4. Originally Posted by naomi
Thanks for your reply. I had that formula in mind as well, but don't not really have an idea how to apply it to this exercise.
$4-64x^2 = 4(1-16x^2)$

Therefore use the sub $u=4x$

5. Use

$4-64x^2=4(1-16x^2)$

$\sqrt{4-64x^2}=\sqrt{4}\sqrt{1-16x^2}=\sqrt{4}\sqrt{1-(4x)^2}$

6. Originally Posted by Archie Meade
Use

$4-64x^2=4(1-16x^2)$

$\sqrt{4-64x^2}= \sqrt{2}\sqrt{1-16x^2}=\sqrt{2}\sqrt{1-(4x)^2}$

$\sqrt{4-64x^2}= \sqrt{4}\sqrt{1-16x^2}=2\sqrt{1-(4x)^2} \neq\sqrt{2}\sqrt{1-16x^2}$

7. Originally Posted by naomi
Hey,

Unfortunately I am not able to solve the following integral:
∫1/(SQRT(4-64(x)^2))dx

Can somebody help me?
Thanks

What we have is of the form $\int\frac{1}{\sqrt{a^2-u^2}}du=\arcsin\frac{u}{a}+C$ .
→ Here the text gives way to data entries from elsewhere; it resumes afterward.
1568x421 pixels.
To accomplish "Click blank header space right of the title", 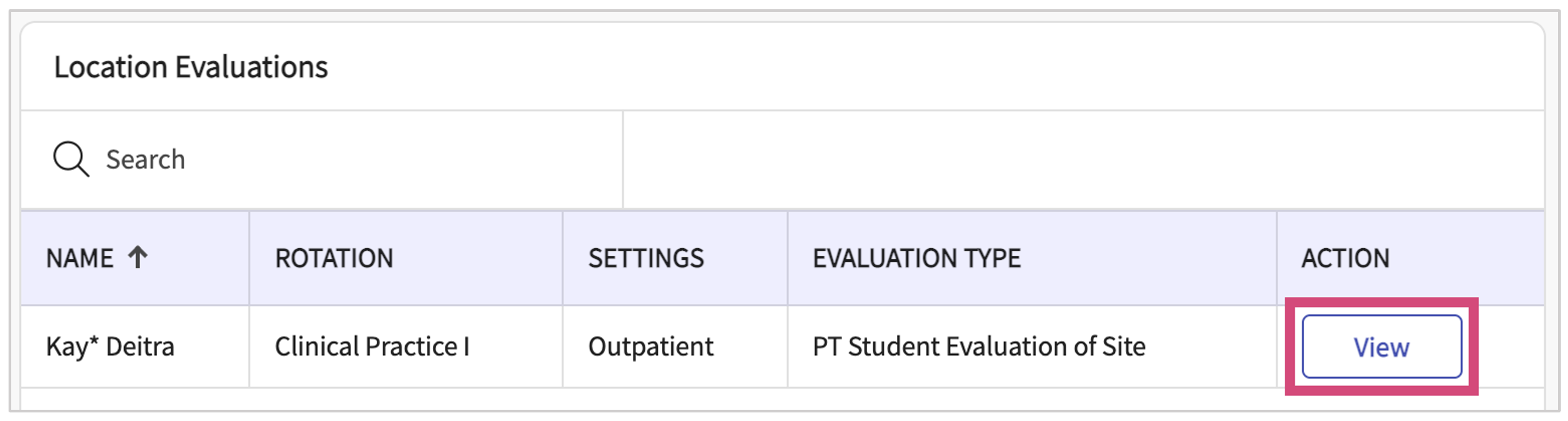I will click(924, 67).
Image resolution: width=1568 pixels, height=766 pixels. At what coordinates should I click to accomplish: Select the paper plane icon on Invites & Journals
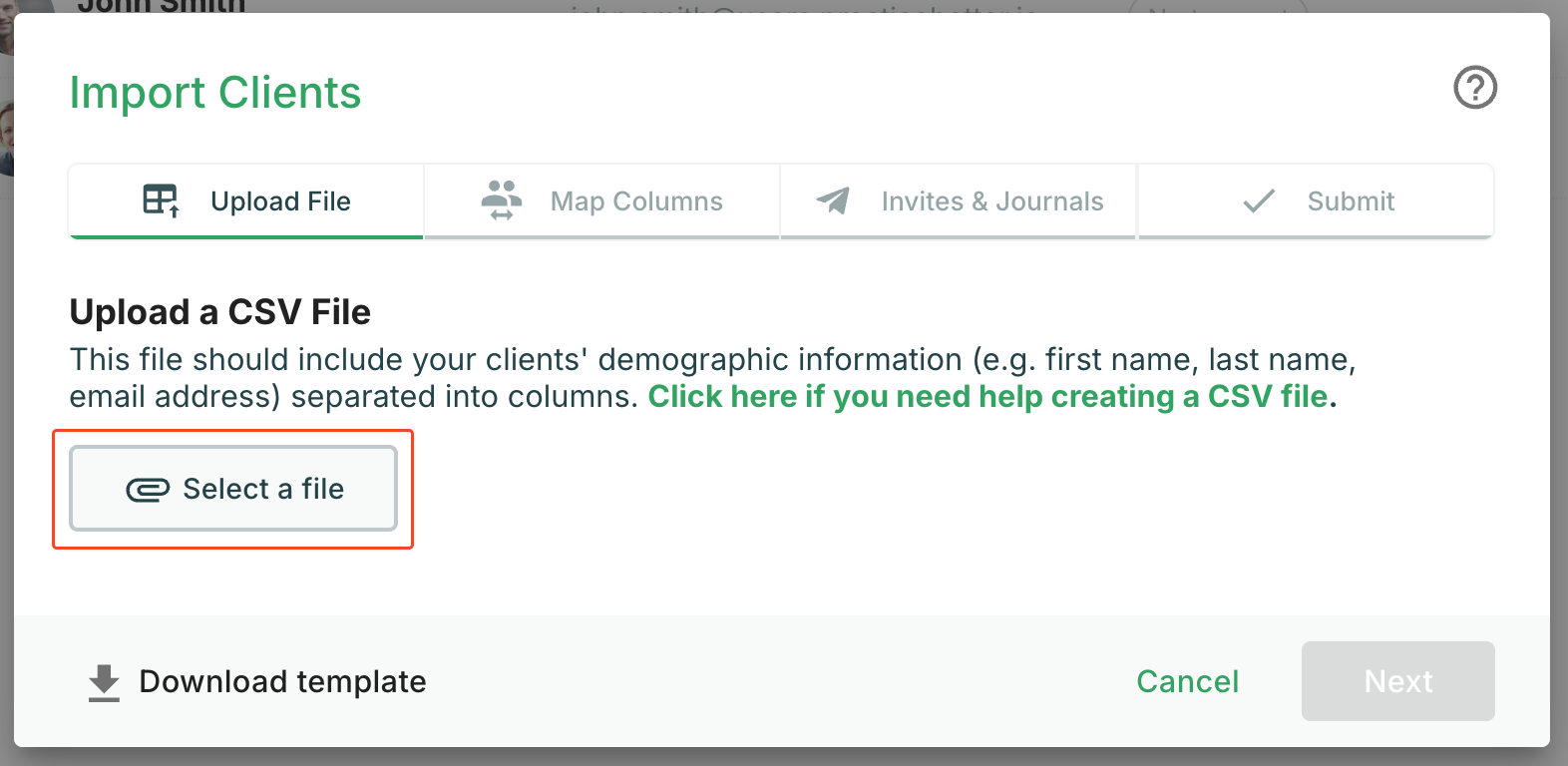point(834,199)
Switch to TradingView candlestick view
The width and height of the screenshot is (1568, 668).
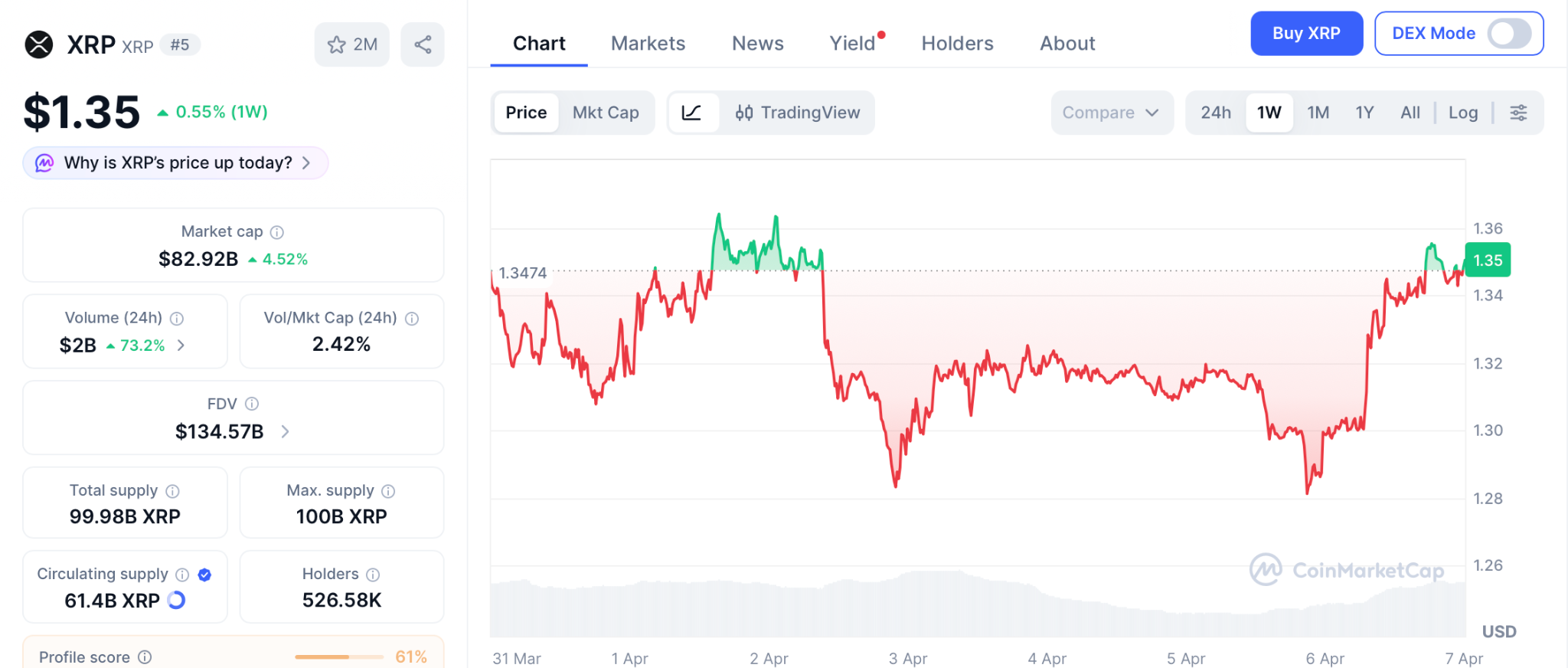798,113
In this case, it is easy to see that $a=2$ and $u=8x$.

8. Originally Posted by VonNemo19
$\int\sqrt{4-64x^2}dx$
I read the original post to be

$\int\frac{1}{\sqrt{4-64x^2}}dx$

9. u=4x, du=4dx
∫1/(2sqrt(1-(u)^2))dx

10. so when a=2 and u = 8x then,
∫1/(sqrt(2^2-(8x)^2))dx
How can I put this into the following format: arcsin u/a +c?

11. Hi naomi,

you can also use trigonometric substitutions.
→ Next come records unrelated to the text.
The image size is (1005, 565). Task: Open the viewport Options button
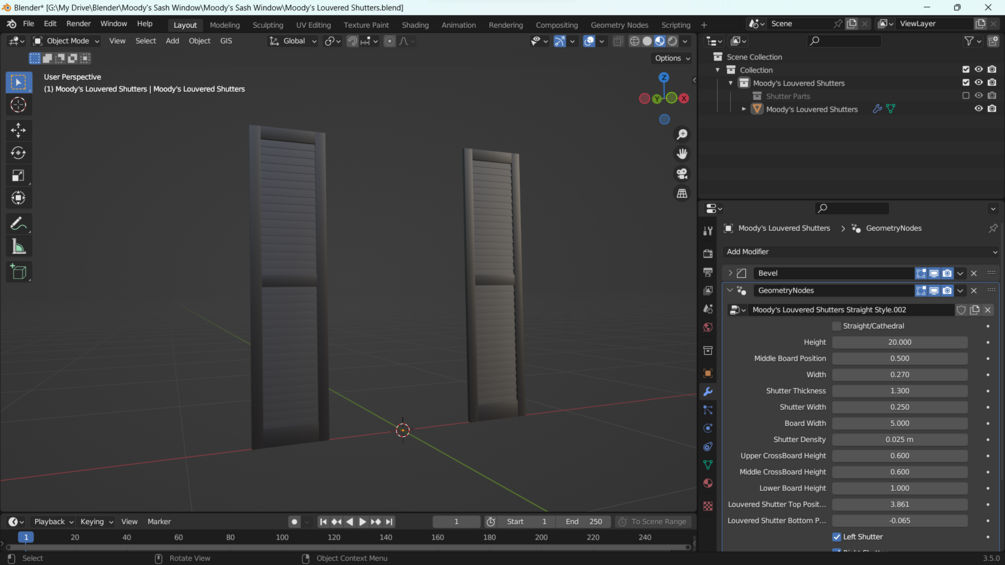point(670,58)
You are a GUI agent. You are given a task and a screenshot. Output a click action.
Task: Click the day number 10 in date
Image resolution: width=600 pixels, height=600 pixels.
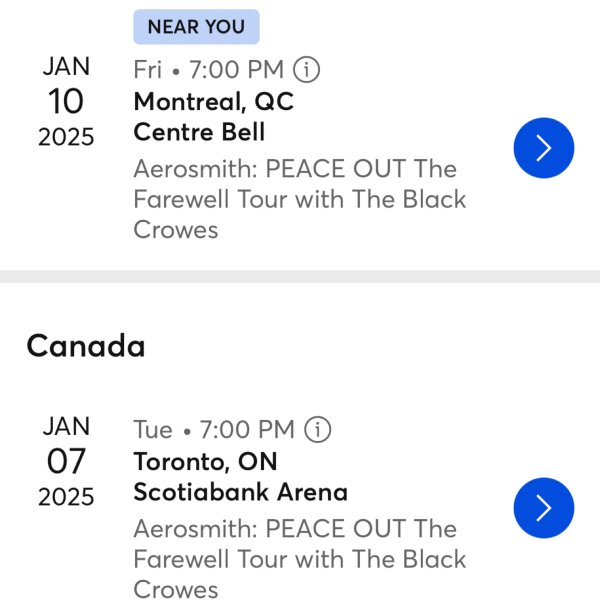(66, 101)
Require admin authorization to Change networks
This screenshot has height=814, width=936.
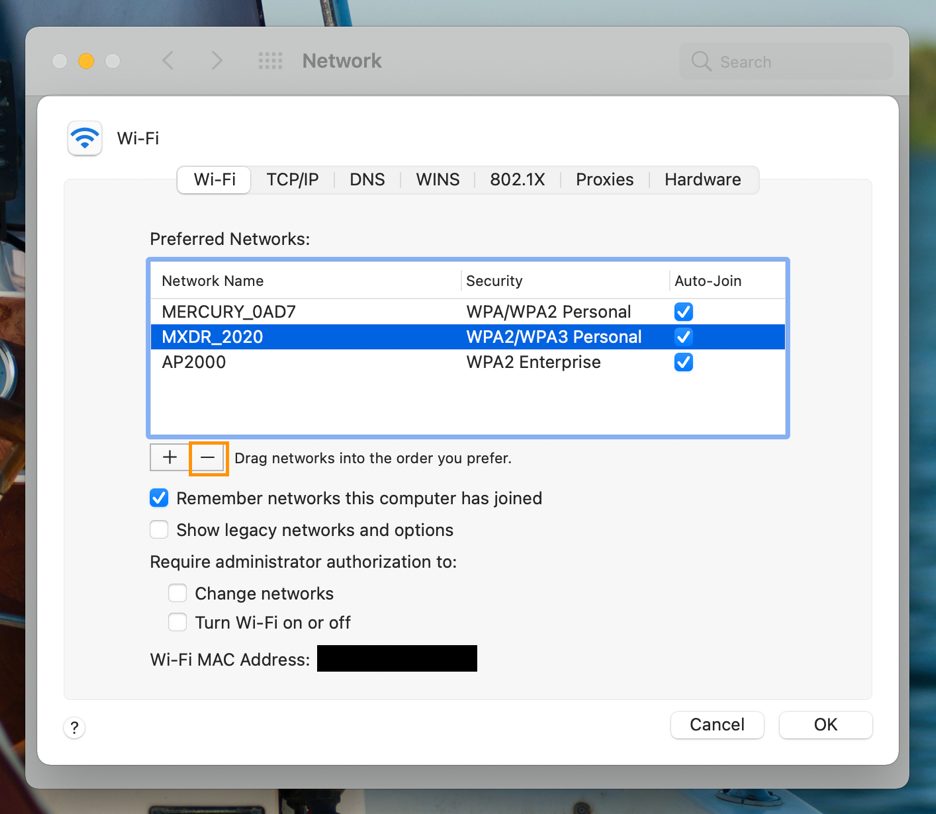[178, 594]
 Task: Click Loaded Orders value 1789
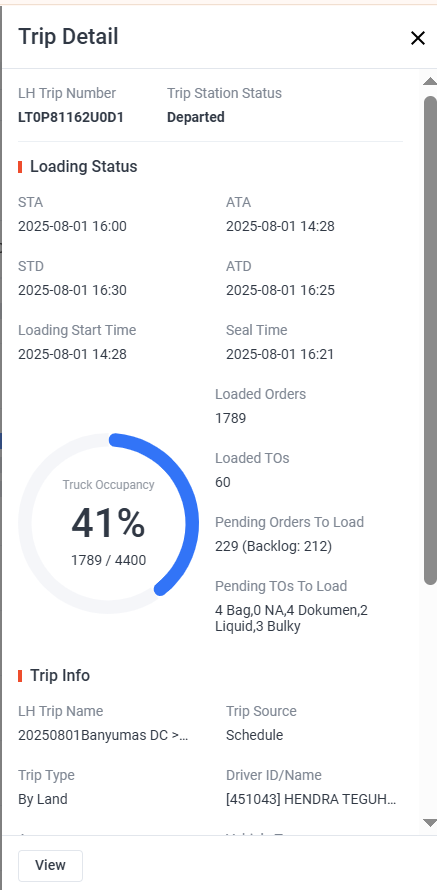[230, 419]
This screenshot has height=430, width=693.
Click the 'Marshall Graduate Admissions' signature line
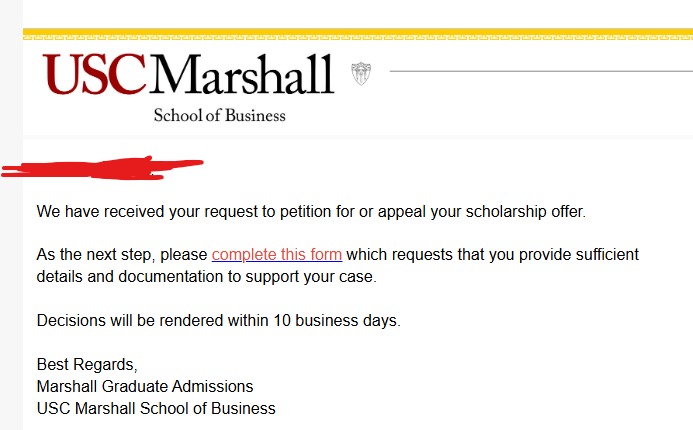[x=145, y=386]
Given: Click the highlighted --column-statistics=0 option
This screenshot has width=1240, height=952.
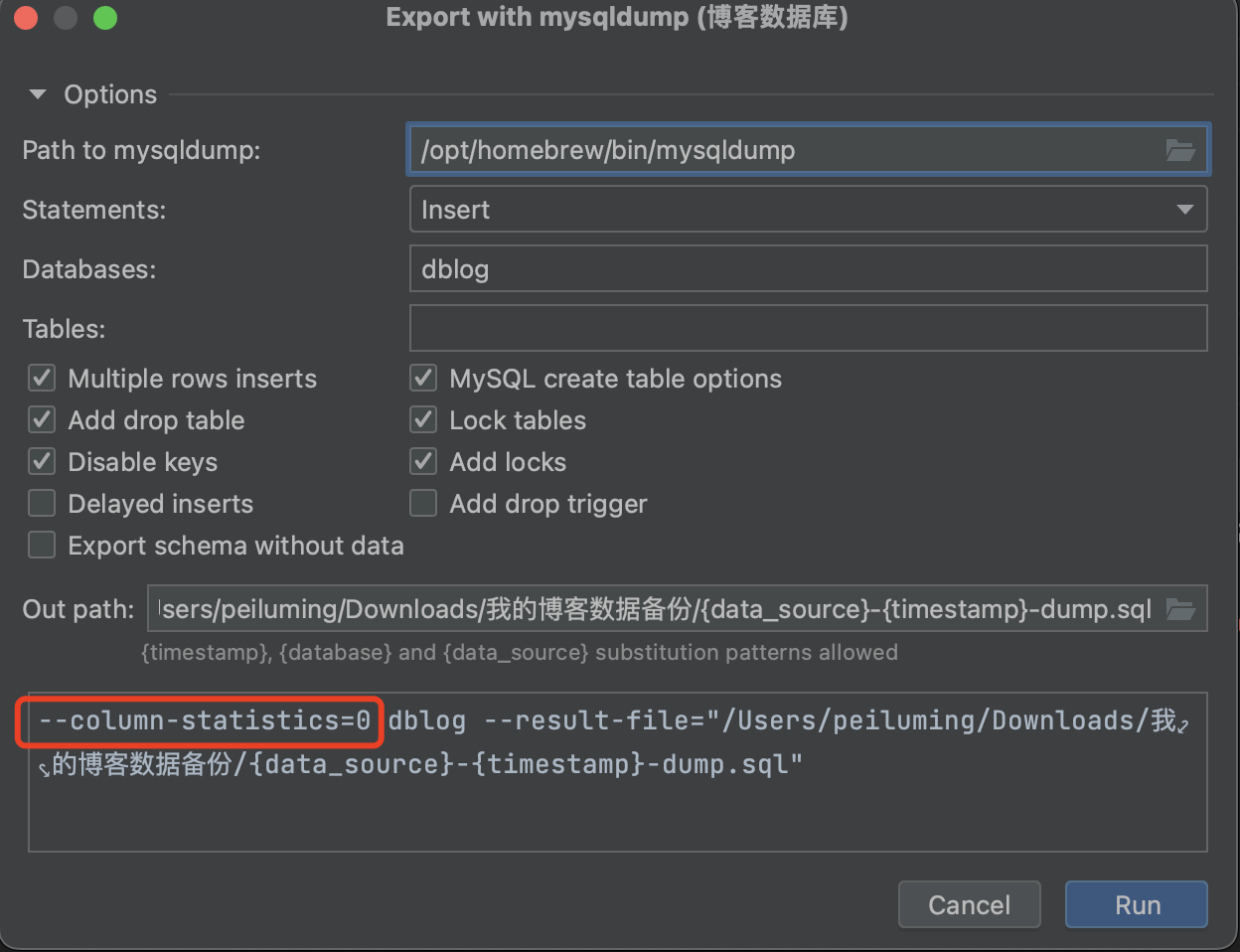Looking at the screenshot, I should 200,721.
One way is to draw a right-angled triangle with
perpendicular sides

$\sqrt{4-64x^2}\$ and $8x$.

The hypotenuse of this triangle is 2, since $2^2-(8x)^2=4-64x^2$

Then, with the acute angle opposite the side of length 8x, we get

$Sin\theta=\frac{8x}{2}=4x$

$\frac{d}{dx}Sin\theta=4$

$dx=\frac{1}{4}dSin\theta$

hence

$\int{\frac{1}{\sqrt{4-64x^2}}}dx=\frac{1}{8}\int{\frac{1}{Cos\theta}}dSi n\theta$

12. Originally Posted by naomi
so when a=2 and u = 8x then,
∫1/(sqrt(2^2-(8x)^2))dx
How can I put this into the following format: arcsin u/a +c?
Well, $a=2$ and $u=8x$ so $\int\frac{1}{\sqrt{(2)^2-(8x)^2}}dx=\arcsin\frac{8x}{2}+C=\arcsin(4x)+C$

13. @ VonNemo19:

Thanks for your explanation about the application of trigonometric substitutions to this exercise. I didn't know I could use this for this exercise. Trigonometric substitutions are quite new to me.

14. Hi naomi,

yes, the trig substitutions can be tried later in your development.

It's best for you to master the inverse sine solution
recommended by the other contributors earlier.

$\int{\frac{1}{\sqrt{a^2-y^2}}}dx$

dx needs to be changed to dy

$a^2=4,\ a=2$

$y^2=64x^2=(8x)^2,\ y=8x$

15. Originally Posted by naomi
Hey,

Unfortunately I am not able to solve the following integral:
∫1/(SQRT(4-64(x)^2))dx

Can somebody help me?
Thanks
I would use trigonometric substitution in this case.

You have $\int{\frac{1}{\sqrt{4 - 64x^2}}\,dx} = \int{\frac{1}{\sqrt{64\left(\frac{1}{16} - x^2\right)}}\,dx}$

$= \int{\frac{1}{8\sqrt{\frac{1}{16} - x^2}}\,dx}$

$= \frac{1}{8}\int{\frac{1}{\sqrt{\left(\frac{1}{4}\r ight)^2 - x^2}}\,dx}$.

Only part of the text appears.